Quoted passage:
By Brian Brus

OKLAHOMA CITY- The addition of three new medical and scientific advisers will let Orthocare innovations move its prosthetic and orthotic technology to market that much faster, and likely help that company attract more venture capital, Chief Executive Doug McCormack said Monday.
Bringing doctors Doran Edwards and Kenneth Nelson to Orthocare Innovations is significant because both men are intimately familiar with the medicare approval process, McCormack said. Edwards and Nelson are formerly medicare directors to SADMERC, the Statistical Durable Medical Equiptment Regional Carrier.
SADMERC is under contract to the Centers for Medicare and Medicaid Services to provide services including the determination of appropriate codes under the Healthcare Common Procedure Coding System for durable medical equiptment claims. That might sound a little arcane to an outsider, but those codes are invaluable in the medical technology commercialization process.

Listed entries:
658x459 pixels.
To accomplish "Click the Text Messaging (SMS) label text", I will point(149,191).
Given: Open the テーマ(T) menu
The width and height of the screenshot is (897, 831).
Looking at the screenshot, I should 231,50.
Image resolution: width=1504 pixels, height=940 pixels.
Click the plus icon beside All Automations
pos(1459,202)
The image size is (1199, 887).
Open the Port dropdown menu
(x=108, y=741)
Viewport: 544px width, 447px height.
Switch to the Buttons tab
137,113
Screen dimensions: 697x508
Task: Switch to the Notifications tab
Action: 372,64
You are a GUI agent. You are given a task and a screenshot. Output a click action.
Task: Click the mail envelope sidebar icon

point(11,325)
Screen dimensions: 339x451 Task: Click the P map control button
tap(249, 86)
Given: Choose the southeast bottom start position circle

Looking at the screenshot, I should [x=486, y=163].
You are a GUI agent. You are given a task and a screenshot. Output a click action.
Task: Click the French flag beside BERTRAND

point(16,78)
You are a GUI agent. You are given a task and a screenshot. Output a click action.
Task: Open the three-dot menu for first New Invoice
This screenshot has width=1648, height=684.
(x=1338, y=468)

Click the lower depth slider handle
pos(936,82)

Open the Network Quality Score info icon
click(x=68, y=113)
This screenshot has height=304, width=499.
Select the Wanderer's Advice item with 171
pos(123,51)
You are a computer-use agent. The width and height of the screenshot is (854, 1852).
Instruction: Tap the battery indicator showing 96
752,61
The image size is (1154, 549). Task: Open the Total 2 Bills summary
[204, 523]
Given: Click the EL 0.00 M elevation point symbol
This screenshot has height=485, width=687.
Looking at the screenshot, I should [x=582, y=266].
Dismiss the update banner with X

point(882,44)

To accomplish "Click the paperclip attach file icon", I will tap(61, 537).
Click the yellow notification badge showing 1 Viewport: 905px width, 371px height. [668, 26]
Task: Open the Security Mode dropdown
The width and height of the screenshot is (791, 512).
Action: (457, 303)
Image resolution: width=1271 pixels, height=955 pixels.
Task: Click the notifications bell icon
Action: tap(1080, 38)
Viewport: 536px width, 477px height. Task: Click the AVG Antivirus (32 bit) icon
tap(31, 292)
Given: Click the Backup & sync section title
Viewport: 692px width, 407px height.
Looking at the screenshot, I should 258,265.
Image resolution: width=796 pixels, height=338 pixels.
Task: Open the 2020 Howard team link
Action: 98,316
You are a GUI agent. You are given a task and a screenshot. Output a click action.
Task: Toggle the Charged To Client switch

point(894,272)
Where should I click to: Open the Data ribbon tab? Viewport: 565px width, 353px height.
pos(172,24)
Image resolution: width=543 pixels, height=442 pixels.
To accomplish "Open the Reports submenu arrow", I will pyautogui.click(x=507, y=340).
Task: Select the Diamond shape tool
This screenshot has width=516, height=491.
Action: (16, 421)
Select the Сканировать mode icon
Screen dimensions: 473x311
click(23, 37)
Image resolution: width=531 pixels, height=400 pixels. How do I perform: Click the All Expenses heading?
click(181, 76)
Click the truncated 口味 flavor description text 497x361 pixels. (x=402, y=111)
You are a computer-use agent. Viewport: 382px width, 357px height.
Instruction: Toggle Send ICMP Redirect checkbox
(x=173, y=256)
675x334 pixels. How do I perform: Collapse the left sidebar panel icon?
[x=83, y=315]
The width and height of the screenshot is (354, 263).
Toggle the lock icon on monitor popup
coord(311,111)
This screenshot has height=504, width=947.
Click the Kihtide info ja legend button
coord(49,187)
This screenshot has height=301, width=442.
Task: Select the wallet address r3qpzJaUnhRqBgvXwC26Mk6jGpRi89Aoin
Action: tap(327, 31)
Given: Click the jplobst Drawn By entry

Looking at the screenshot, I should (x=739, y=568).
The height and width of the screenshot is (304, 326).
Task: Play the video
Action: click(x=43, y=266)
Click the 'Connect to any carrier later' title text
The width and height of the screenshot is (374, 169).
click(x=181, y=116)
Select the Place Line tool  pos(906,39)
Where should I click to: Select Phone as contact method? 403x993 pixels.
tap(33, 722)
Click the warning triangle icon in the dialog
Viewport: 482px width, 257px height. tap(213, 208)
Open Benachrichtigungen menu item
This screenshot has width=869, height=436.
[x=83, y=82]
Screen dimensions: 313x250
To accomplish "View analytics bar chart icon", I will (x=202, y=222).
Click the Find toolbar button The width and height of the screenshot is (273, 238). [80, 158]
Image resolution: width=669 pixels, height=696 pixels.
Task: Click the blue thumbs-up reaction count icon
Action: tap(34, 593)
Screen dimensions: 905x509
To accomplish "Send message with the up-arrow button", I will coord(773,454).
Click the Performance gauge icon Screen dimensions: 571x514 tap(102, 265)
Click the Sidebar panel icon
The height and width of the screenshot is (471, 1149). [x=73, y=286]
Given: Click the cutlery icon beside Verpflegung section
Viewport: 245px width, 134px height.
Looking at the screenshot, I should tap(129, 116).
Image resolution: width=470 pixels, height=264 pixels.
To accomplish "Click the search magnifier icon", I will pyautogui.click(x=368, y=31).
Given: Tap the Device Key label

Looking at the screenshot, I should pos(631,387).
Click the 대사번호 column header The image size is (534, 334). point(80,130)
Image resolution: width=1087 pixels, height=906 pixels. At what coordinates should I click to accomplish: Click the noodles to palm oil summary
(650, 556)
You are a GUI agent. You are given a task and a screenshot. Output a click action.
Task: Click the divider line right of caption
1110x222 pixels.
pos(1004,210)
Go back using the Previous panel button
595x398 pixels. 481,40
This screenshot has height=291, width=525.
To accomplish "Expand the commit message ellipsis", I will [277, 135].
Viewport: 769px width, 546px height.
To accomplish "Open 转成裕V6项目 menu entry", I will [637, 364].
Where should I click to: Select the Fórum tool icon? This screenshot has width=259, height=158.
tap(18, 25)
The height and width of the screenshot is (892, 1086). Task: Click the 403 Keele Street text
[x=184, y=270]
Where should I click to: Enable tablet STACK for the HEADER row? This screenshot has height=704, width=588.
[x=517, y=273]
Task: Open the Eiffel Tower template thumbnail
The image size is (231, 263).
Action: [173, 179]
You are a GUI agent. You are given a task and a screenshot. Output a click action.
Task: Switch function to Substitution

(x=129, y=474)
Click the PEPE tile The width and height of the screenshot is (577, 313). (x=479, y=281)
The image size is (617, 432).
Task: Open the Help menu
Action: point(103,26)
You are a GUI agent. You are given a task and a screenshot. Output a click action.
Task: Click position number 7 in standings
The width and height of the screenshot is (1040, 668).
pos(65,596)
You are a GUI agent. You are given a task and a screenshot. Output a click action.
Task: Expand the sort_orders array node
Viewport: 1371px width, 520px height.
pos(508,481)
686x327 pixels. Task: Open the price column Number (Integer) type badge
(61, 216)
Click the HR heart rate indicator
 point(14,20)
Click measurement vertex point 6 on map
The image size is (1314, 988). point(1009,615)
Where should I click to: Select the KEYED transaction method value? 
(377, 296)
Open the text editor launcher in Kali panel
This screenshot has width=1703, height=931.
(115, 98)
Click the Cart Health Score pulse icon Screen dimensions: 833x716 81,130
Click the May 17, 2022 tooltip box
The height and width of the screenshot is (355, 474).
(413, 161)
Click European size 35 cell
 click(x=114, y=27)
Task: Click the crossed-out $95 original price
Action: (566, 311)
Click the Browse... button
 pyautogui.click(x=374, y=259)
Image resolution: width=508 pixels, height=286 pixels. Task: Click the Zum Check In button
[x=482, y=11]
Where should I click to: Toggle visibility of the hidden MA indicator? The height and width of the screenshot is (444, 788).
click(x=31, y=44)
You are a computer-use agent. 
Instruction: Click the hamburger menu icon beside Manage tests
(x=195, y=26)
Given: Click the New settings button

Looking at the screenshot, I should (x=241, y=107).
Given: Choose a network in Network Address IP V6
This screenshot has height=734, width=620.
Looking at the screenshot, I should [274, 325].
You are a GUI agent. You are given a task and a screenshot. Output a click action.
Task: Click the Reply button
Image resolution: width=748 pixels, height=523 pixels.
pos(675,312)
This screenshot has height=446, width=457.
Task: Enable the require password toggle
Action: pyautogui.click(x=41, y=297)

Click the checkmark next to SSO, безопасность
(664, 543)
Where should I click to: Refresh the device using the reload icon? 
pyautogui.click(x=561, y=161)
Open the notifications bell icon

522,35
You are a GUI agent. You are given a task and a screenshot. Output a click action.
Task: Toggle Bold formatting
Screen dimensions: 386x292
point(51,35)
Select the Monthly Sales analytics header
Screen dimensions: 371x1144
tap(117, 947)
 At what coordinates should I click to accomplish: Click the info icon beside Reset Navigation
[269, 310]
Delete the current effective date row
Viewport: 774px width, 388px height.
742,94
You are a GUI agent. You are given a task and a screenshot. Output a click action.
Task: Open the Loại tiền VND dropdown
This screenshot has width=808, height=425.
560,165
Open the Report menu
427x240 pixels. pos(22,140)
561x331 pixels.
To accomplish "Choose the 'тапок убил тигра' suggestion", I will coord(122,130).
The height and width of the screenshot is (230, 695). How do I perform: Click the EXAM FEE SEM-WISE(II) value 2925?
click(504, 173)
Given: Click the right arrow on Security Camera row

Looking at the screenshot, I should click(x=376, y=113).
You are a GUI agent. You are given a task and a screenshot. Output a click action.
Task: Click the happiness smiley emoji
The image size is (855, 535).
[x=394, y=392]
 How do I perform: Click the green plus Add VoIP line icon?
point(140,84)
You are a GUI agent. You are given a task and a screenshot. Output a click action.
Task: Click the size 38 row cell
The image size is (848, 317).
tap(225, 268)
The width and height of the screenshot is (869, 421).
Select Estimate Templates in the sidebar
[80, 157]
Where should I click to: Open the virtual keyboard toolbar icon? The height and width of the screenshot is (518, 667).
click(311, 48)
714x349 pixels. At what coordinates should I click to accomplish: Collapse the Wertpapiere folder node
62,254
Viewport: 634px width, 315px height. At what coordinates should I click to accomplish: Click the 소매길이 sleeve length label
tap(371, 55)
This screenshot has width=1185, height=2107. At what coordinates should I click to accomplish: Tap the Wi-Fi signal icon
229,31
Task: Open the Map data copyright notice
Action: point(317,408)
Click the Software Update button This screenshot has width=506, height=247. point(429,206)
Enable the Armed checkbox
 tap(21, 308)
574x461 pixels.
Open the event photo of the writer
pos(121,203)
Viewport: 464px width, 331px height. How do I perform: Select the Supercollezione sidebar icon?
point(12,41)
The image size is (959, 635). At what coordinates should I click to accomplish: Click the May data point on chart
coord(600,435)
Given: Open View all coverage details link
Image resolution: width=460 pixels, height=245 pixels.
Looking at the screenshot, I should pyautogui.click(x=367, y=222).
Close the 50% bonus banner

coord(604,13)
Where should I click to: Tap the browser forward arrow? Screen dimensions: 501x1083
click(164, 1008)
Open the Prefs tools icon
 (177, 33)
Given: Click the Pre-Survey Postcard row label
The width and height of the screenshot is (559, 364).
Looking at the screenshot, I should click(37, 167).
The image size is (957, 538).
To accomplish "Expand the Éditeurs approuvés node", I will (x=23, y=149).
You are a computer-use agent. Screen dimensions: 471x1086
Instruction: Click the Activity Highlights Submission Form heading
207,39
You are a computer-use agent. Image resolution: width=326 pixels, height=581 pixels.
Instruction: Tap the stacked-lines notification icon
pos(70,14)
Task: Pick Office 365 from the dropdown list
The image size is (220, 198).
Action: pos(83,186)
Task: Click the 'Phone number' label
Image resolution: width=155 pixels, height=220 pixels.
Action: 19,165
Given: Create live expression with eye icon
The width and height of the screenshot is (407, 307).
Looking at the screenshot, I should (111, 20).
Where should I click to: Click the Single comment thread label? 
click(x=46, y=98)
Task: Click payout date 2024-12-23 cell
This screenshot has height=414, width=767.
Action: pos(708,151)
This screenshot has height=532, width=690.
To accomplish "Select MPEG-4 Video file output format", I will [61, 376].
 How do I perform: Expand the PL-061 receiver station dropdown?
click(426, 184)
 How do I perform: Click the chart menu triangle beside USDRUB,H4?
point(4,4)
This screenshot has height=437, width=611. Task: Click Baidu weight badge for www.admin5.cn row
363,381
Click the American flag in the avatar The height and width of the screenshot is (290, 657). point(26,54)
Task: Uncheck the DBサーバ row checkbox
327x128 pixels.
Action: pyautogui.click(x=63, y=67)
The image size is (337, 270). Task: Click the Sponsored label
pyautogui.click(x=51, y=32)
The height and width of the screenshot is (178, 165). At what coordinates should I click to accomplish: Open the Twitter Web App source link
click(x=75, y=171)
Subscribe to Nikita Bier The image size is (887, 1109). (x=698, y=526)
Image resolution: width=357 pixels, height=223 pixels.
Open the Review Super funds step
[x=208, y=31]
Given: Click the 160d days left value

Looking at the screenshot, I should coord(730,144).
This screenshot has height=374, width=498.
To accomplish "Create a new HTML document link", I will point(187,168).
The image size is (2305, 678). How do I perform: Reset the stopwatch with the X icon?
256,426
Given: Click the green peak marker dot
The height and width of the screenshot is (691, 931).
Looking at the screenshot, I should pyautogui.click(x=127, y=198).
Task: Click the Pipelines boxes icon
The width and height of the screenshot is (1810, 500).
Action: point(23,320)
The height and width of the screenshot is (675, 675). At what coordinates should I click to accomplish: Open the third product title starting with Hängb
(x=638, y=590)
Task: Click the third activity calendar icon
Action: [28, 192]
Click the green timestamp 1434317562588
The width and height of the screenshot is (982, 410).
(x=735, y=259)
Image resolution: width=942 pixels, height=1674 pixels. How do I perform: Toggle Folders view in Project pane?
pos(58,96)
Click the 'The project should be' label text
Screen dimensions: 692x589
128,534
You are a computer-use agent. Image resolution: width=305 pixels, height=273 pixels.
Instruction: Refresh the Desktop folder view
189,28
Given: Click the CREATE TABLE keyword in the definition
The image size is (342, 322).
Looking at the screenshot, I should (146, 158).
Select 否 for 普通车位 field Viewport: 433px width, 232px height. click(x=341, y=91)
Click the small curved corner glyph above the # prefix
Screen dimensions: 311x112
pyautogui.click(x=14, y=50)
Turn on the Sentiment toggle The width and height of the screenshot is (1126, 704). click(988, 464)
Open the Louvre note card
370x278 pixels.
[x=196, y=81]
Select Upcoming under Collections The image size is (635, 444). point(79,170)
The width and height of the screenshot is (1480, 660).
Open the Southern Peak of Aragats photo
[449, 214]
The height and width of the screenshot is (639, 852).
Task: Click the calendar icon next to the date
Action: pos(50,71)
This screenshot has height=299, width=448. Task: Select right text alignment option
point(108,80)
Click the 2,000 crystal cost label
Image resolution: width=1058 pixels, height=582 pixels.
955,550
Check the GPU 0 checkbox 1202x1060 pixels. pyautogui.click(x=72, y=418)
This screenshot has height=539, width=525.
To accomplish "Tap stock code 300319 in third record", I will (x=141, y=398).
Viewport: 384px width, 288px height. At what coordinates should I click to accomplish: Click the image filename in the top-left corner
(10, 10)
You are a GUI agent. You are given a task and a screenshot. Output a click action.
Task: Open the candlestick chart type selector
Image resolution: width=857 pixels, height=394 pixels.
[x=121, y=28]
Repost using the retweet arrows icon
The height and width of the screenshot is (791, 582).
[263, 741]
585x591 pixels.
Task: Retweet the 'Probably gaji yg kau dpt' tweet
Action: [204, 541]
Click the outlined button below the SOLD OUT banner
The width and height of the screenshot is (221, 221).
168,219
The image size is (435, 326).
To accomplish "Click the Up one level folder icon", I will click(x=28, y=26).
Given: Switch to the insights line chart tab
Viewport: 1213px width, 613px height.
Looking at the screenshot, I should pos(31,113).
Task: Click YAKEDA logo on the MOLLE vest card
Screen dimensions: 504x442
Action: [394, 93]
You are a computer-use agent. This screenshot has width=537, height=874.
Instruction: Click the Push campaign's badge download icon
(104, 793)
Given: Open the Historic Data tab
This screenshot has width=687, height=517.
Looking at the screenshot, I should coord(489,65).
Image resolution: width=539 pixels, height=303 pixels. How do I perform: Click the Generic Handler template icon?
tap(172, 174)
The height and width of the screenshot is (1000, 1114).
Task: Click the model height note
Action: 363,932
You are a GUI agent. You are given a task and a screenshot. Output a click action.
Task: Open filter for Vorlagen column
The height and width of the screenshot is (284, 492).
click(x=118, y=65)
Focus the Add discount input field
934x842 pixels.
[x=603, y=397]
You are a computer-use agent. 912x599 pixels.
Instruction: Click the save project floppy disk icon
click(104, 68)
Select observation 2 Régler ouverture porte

Apply what you read:
1. Reproduce the Orthocare article from "OKLAHOMA CITY- The" to "McCormack said Monday.", inclusive.
2. According to the Orthocare article, why is bringing Doran Edwards and Kenneth Nelson to the company significant?
3. Name every person mentioned in the Orthocare article, including the byline.

Responses for each task:
1.
OKLAHOMA CITY- The addition of three new medical and scientific advisers will let Orthocare innovations move its prosthetic and orthotic technology to market that much faster, and likely help that company attract more venture capital, Chief Executive Doug McCormack said Monday.

2. Both men are intimately familiar with the medicare approval process. They were formerly medicare directors to SADMERC, the Statistical Durable Medical Equiptment Regional Carrier.

3.
- Brian Brus
- Doug McCormack
- Doran Edwards
- Kenneth Nelson